Ruden keeps her students challenged and engaged in her classroom and says it's important to create a safe learning environment for all.
Asha Ruden has spent her entire career at Mount Everett as science teacher in the middle school and more recently in the high school. She's working toward a doctorate in education leadership.
SHEFFIELD, Mass. — Mount Everett Regional School science teacher Asha Von Ruden has been selected as the November Teacher of the Month.
The Teacher of the Month series runs for the next six months in partnership with Berkshire Community College.
For a span of 26 years, Ruden has been a guiding force at Mount Everett, dedicating her entire career to the institution.
Throughout her tenure, she has attempted to encourage students to be lifelong learners.
"I hope that they stay curious about the world, that they see themselves as a part of the world, and that they learn something from every place and every person that they meet," Ruden said.
Ruden not only teaches this sentiment but is also practicing what she preaches, being a lifelong learner herself.
She is currently working toward her doctorate degree at the University of Massachusetts at Lowell in leadership in education with a focus in science, technology, engineering and mathematics, or STEM.

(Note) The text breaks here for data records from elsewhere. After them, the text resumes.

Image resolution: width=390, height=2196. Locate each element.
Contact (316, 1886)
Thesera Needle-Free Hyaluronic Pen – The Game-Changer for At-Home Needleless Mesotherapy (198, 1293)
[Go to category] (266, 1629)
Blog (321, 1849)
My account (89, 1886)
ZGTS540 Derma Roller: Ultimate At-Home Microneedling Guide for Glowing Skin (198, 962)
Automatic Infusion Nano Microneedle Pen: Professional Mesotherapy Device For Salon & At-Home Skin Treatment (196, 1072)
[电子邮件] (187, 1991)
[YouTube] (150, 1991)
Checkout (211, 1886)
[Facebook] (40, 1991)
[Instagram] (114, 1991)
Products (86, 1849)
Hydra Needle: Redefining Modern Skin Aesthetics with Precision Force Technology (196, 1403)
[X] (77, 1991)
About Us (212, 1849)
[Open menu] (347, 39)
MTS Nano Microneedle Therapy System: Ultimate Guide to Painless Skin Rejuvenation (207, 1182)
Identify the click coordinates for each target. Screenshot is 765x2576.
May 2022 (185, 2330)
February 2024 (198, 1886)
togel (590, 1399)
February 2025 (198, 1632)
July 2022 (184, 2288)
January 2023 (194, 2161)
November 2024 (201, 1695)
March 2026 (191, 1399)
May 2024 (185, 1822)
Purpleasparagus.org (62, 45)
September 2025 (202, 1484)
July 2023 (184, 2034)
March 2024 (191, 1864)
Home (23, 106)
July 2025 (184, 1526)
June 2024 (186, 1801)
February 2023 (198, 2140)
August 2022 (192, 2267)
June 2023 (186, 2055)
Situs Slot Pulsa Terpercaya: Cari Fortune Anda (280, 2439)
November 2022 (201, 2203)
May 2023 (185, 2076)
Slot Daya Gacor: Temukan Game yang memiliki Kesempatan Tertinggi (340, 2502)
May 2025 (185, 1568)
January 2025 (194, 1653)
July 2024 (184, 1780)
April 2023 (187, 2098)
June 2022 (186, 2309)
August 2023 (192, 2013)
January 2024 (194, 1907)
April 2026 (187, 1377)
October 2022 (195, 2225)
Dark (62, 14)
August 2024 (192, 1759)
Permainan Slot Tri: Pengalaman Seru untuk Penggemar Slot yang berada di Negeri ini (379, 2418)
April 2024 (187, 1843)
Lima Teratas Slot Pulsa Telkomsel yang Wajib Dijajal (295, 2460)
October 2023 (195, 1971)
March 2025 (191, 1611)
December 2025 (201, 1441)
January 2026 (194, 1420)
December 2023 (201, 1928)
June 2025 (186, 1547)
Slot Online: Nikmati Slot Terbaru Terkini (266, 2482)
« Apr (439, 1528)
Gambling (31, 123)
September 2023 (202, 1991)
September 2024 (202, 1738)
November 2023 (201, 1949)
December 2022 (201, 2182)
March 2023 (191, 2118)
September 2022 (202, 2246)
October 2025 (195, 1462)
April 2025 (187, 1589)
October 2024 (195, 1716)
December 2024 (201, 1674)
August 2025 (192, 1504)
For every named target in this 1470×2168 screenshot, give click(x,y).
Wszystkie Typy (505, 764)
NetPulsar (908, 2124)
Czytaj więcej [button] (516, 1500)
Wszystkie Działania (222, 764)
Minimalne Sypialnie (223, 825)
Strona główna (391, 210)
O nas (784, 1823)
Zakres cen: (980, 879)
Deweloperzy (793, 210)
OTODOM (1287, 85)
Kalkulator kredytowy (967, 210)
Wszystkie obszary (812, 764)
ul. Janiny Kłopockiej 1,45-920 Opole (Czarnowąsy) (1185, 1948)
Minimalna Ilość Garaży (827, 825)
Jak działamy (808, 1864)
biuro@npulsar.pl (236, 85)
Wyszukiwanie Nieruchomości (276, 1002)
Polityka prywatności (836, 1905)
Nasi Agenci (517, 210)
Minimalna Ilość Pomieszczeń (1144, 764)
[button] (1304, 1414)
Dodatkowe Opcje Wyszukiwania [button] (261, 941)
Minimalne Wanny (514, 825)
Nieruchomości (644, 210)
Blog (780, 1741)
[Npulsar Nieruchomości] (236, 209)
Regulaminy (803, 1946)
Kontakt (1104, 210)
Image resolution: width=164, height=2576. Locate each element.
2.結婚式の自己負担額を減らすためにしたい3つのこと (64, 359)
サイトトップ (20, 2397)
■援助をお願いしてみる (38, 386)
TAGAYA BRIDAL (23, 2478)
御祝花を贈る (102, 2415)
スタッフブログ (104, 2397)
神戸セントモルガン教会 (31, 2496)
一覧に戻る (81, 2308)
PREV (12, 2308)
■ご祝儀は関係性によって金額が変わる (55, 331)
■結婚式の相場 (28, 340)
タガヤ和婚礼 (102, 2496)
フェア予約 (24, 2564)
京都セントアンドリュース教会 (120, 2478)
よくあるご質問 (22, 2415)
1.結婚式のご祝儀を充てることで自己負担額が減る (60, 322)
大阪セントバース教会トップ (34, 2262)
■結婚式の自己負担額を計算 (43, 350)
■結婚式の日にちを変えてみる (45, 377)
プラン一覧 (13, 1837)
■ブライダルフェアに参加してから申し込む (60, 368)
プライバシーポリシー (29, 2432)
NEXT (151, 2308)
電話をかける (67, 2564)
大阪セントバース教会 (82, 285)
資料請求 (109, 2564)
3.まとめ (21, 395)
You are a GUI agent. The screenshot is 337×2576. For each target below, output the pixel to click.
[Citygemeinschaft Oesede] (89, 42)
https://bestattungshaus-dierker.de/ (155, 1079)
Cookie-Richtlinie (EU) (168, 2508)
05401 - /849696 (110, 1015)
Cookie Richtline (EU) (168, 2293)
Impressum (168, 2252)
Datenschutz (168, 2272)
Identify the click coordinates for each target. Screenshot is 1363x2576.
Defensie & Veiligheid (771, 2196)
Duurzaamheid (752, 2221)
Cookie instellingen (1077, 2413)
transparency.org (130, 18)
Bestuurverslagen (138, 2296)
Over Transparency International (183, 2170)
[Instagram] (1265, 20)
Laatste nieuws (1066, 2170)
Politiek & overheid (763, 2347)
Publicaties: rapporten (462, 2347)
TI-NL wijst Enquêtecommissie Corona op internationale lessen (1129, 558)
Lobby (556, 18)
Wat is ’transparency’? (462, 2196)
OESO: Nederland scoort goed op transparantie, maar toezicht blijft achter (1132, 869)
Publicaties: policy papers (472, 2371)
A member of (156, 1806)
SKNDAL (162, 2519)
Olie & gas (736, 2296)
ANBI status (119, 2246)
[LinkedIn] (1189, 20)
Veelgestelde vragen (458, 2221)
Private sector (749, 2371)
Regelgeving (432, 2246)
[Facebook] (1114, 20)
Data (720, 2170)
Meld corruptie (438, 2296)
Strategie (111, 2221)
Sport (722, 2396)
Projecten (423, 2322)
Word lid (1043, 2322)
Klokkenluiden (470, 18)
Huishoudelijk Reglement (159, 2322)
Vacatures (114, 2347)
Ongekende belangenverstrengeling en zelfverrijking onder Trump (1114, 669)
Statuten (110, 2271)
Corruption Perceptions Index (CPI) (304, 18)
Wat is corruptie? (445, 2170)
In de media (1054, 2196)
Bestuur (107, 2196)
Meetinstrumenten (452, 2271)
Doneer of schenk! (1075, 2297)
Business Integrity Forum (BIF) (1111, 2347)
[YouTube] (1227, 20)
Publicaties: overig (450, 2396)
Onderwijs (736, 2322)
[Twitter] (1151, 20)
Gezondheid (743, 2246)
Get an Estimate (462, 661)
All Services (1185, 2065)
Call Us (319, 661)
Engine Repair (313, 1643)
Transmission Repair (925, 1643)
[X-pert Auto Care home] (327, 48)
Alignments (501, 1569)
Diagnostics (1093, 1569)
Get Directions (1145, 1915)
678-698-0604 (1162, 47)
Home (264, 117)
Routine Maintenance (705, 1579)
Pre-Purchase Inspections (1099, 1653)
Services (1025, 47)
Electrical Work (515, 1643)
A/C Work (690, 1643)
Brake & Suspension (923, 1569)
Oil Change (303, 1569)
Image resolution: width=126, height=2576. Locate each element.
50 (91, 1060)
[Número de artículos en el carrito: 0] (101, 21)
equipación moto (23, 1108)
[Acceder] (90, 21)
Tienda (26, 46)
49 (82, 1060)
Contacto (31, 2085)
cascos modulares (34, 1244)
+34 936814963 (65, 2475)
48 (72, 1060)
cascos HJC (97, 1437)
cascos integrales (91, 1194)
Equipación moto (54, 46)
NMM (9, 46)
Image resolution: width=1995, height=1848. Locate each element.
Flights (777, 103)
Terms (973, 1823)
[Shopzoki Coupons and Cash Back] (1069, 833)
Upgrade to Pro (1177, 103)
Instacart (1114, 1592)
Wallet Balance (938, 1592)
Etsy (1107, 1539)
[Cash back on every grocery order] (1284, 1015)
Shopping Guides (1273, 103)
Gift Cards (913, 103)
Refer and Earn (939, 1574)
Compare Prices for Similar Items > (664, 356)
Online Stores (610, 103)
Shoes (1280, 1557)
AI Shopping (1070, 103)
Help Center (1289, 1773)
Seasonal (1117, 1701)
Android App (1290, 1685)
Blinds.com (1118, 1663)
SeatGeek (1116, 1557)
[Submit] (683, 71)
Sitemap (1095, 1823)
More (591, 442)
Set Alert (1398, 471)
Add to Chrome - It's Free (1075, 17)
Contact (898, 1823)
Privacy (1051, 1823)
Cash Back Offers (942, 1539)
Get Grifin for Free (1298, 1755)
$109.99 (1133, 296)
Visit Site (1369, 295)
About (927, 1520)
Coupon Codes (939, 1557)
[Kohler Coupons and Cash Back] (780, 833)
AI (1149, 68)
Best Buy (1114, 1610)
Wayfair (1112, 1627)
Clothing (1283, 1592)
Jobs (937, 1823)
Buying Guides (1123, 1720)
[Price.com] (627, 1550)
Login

Ruden hopes to have it completed by May. In the future she would like to have a leadership position in a STEM program.
She has been an integral part of initiating and maintaining school traditions such as Greek Week and ballooning, Middle School English teacher Kim Simpson-Gomes said.
Most of Ruden's career has been in middle school but this year she is teaching high school and college-level science courses.
"Asha came on a short time after I did and we worked together for 21 years in middle school. She's great," Principal Jesse Carpenter said.
"Working with the middle school students at the time, [she] really did a tremendous job with all aspects of teaching, social emotional learning, teaching science. Getting kids really engaged and interested in science, I think, was one of her strong points."
Ruden taught the students that she currently has in seventh grade and said it is "mind blowing" seeing them grow and develop.
Every student is different and comes into the classroom with their own knowledge and experiences, she said.
"I have learned that I am probably going to learn more from the kids than they are going to learn from me," Ruden said.
Her students expressed being grateful for having the opportunity to have her twice.
"I've had her twice now and in each class, I kind of felt like she really actually helps me learn. If I have a problem in some other classes, I feel like it's not tended to as nicely, but in here I understand things and if I don't, then she'll take time out and stop the lesson and go over something," said one student.
"She has helped me in countless ways, like I've gotten into science, and I'm actually planning on going into physical education and this class specifically is helping me solidify that with all the anatomy she's teaching us. She's been like a teacher I've always wanted to have more times, but I've never been able to but now I'm grateful that I have had the chance to have her twice."
It is important to create a safe environment where the kids feel comfortable enough to ask questions, Ruden said.
As soon as you walk into the classroom you cannot help but notice some of Ruden's animals, which include two chinchillas and a couple tanks of fish.
Although students are not allowed to take the chinchillas out of the cage, they are allowed to reach in and pet them. Having pets to interact with is helpful to some students, Ruden said.
Having pets in the classroom teaches students to be respectful and helps them understand that the animals are living creatures, she continued, and some students develop a level of interest in helping to care for the animals.
Having the animals builds community and helps the students see outside of themselves, Ruden said.
"Kids need to feel safe to share what they're thinking and ask questions. If they don't they're not going to develop their ideas, and they're not going to grow as a community and as an individual," she said.
Teaching middle school students poses different challenges than high school students, Ruden said. Middle school students have "quite an energy" so when teaching them you have to try and manage that energy and channel it into things that are positive in the classroom.
In high school that is not so much the case, she said. The challenge is to make sure that the curriculum, information, and tasks are challenging to them.
She believes it is important to help students grow in their own way. Every student is different and it is satisfying to see each student arriving at the same answer a different way, she said.
"I love when the kids figure something out. I like to pose problems to them and have them figure them out and when they do that's very satisfying," Ruden said.
"...When they realize something about themselves that they didn't know beforehand or they realize they can do something they didn't think they could do or, you know the 'aha' moment, and the light bulb goes off, that's the most satisfying part of teaching."